[STATED EXERCISE 1]:
In the rows, take the part that opens with the line containing "The width and height of the screenshot is (1920, 1080). At" and closes with the line containing "This screenshot has width=1280, height=720.", replace "redo arrow" with "undo arrow", and leave everything else unchanged. Give only those lines.
[STATED EXERCISE 2]:
Extend the text on the sensor metadata pipeline script beyond its last line.

[PAGE TEXT]:
3. Pipeline for Sensor Metadata (`pipeline_sensors.py`)

The pipeline_sensors.py script manages the ETL process for sensor metadata. It downloads the station data, processes it, and loads it into the sensors table in the PostgreSQL database. This metadata includes spatial information crucial for geospatial queries and visualizations.

# pipeline.py

import logging
from pathlib import Path

import config.config as config
from jobs.etl_task import (
    create_spark_session,
    delete_processed_files,
    download_file,
    read_text_file,
    extract_columns,
    convert_columns,
    load_etl
)
import os

if __name__ == '__main__':
    # Configure logging
    logging.basicConfig(level=getattr(logging, config.LOG_LEVEL))
    
    jdbc_url = os.getenv("DATABASE_URL")  # Ahora sin credenciales
    jdbc_properties = {
        "user": os.getenv("POSTGRES_USER"),
        "password": os.getenv("POSTGRES_PASSWORD"),
        "driver": "org.postgresql.Driver"
    }
    
    # Create Spark session
    spark = create_spark_session(config.STATION_APP_NAME)
    
    download_file(config.STATION_DATA_URL, config.STATION_FILE)
    
    # Read the station data into a DataFrame
    df_raw = read_text_file(spark, config.STATION_FILE)
    
    # Extract columns according to specifications
    column_specs = config.STATION_COLUMN_SPECS
    df_extracted = extract_columns(df_raw, column_specs)

[STORED ROWS]:
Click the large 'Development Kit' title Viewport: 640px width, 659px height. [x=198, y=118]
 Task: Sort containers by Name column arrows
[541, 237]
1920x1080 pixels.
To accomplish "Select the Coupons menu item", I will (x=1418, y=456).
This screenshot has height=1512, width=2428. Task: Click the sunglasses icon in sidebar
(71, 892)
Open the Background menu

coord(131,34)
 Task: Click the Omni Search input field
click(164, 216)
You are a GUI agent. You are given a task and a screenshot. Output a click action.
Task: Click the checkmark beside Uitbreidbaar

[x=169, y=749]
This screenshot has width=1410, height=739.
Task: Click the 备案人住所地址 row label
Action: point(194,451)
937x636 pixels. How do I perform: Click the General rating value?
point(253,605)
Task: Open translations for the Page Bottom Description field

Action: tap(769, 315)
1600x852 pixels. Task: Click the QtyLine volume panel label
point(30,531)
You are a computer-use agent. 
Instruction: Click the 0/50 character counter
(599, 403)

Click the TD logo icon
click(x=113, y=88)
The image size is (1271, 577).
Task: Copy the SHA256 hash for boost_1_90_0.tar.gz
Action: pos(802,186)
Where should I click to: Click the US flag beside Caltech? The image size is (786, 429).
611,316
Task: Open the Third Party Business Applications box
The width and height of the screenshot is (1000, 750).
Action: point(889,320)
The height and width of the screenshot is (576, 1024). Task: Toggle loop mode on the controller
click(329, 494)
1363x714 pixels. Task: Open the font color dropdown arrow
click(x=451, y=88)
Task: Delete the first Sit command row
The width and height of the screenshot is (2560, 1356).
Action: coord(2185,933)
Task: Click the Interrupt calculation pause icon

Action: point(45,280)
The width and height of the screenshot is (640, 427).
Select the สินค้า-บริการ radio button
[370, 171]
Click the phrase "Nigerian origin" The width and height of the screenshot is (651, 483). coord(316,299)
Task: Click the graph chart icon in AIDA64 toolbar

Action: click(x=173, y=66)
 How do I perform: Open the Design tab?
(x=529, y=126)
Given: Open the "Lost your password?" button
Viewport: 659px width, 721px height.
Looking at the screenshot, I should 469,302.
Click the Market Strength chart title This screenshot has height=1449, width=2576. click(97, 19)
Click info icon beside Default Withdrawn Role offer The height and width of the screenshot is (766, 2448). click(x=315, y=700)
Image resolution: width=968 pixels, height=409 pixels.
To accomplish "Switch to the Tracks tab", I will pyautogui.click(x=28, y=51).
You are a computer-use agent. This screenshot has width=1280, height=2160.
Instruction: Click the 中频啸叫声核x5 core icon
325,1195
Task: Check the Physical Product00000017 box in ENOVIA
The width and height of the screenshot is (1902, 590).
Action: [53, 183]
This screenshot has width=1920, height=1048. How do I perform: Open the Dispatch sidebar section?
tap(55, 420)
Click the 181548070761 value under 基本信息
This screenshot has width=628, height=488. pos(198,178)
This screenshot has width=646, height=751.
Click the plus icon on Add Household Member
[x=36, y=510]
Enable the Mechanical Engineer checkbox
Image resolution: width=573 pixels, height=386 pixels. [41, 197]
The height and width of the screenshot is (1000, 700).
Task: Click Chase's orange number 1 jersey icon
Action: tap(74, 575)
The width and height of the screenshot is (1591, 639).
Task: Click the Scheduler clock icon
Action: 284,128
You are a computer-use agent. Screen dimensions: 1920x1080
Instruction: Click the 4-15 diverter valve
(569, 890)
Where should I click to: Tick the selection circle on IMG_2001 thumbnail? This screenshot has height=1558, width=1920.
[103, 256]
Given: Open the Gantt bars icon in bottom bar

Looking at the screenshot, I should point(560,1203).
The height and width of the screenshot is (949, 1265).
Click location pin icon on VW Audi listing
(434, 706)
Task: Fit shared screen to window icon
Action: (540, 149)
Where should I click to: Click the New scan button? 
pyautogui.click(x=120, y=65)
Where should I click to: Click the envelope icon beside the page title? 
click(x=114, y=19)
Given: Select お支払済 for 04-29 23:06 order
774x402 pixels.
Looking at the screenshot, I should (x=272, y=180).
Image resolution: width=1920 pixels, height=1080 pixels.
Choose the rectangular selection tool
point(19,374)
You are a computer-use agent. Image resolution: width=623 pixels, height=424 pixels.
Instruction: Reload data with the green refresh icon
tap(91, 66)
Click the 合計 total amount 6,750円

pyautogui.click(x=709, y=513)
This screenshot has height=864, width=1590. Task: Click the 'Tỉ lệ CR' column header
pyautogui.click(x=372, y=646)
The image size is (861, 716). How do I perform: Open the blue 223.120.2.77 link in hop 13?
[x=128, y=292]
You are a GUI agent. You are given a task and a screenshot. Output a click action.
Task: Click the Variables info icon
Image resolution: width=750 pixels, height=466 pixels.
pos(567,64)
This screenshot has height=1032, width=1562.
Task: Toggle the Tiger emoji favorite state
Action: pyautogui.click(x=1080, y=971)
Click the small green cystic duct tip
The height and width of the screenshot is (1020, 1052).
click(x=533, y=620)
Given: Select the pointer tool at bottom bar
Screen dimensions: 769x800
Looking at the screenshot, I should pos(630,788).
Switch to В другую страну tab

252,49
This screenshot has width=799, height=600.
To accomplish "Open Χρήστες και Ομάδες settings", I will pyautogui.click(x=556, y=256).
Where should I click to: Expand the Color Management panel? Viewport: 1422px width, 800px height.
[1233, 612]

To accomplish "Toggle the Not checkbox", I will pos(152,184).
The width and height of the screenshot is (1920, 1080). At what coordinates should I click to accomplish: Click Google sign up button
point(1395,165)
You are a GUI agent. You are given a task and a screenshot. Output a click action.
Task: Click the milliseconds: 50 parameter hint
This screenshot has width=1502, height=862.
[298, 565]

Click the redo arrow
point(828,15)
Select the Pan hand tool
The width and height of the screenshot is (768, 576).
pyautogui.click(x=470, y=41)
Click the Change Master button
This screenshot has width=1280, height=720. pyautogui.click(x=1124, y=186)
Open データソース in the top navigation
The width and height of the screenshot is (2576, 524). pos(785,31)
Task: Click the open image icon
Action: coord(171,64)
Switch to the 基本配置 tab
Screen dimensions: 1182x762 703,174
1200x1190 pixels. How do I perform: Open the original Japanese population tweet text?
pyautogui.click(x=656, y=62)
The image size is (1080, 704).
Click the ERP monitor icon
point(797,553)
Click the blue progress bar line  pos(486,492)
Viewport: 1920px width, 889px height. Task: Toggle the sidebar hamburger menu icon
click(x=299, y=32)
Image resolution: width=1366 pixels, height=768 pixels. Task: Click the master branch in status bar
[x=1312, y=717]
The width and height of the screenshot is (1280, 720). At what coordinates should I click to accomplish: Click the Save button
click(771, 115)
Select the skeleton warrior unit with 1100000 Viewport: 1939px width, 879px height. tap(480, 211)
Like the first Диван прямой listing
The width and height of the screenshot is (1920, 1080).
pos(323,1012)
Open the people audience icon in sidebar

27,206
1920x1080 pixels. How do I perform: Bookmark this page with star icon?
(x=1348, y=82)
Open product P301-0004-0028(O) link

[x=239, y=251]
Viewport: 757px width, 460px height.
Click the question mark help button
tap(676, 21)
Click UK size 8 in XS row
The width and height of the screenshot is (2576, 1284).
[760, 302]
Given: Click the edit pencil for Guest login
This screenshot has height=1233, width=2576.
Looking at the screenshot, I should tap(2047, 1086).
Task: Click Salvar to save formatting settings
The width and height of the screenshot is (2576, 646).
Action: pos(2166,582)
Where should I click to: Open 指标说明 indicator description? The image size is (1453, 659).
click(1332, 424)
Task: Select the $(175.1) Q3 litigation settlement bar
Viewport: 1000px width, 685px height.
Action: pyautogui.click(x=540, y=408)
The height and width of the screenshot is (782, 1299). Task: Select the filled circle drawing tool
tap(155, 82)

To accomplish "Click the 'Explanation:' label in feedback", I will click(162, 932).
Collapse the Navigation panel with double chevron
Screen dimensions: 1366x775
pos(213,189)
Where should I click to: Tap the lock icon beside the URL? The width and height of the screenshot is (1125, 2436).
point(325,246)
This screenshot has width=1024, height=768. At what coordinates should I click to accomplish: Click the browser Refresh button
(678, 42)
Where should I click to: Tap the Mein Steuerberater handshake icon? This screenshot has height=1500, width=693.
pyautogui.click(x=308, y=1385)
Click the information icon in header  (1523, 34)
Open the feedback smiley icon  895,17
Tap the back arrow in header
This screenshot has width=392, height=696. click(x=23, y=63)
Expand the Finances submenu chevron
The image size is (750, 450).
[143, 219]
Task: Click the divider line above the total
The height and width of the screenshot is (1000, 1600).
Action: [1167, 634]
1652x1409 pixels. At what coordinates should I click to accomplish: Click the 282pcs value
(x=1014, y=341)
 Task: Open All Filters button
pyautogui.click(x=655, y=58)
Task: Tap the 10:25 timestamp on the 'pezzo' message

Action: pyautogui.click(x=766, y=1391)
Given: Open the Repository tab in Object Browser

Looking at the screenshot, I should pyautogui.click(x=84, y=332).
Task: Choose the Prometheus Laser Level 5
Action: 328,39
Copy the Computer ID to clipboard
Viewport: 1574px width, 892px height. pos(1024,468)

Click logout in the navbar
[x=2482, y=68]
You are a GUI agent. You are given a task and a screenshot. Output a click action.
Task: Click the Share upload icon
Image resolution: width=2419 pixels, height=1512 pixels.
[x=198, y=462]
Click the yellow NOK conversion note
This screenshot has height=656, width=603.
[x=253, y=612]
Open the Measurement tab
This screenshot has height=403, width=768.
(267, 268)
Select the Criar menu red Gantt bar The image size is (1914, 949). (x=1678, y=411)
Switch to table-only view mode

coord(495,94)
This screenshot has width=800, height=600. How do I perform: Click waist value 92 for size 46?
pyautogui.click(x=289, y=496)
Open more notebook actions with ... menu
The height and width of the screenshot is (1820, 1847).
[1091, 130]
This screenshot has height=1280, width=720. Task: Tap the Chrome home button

[EXERCISE RESPONSE 1]:
The width and height of the screenshot is (1920, 1080). At what coordinates should I click to accomplish: Click Google sign up button
point(1395,165)
You are a GUI agent. You are given a task and a screenshot. Output a click action.
Task: Click the milliseconds: 50 parameter hint
This screenshot has width=1502, height=862.
[298, 565]

Click the undo arrow
point(828,15)
Select the Pan hand tool
The width and height of the screenshot is (768, 576).
pyautogui.click(x=470, y=41)
Click the Change Master button
This screenshot has width=1280, height=720. pyautogui.click(x=1124, y=186)

[EXERCISE RESPONSE 2]:
    
    # Convert columns to appropriate data types
    column_types = config.STATION_COLUMN_TYPES
    df_converted = convert_columns(df_extracted, column_types)
    
    # Select relevant columns
    df_station = df_converted.select('ID', 'LATITUDE', 'LONGITUDE', 'ELEVATION', 'NAME')
    
    # Write the DataFrame to the SQL database
    load_etl(
        df=df_station,
        url=jdbc_url,
        table="sensors",
        properties=jdbc_properties,
        write_options=config.JDBC_WRITE_OPTIONS
    )
    delete_processed_files([config.STATION_FILE])
    
    logging.info('Station data ETL process completed successfully.')

4. Pipeline for Measurements (`pipeline.py`)

The pipeline.py script orchestrates the ETL process for climatic measurements. It handles the extraction of raw .dly files, transforms the data into a structured format, and loads it into the measurements table in the PostgreSQL database.

# pipeline/pipeline.py

from jobs.etl_task import (
    create_spark_session,
    extract_etl,
    transform_measures,
    load_etl,
    delete_processed_files
)
import os, sys
import logging
from config.config import JDBC_WRITE_OPTIONS as write_options
import config.config as config


def main():
    """
    Run the ETL pipeline by calling extract, transform, and load functions.
    """

    # Configurar las propiedades de la base de datos
    jdbc_url = os.getenv("DATABASE_URL")  # Ahora sin credenciales
    jdbc_properties = {
        "user": os.getenv("POSTGRES_USER"),
        "password": os.getenv("POSTGRES_PASSWORD"),
        "driver": "org.postgresql.Driver"
    }
    
    spark = create_spark_session(config.MEASURES_APP_NAME)
    logging.info("MEASUREMENTS SESSION CREATED")

    try:
        # Extract step
        df_raw, file_list = extract_etl(spark)
        if df_raw is None:
            # No data to process
            logging.info("No raw data found. Exiting ETL.")
            spark.stop()
            return
        logging.info("Measurement Data Extracted")

        # Transform step
        df_transformed = transform_measures(df_raw)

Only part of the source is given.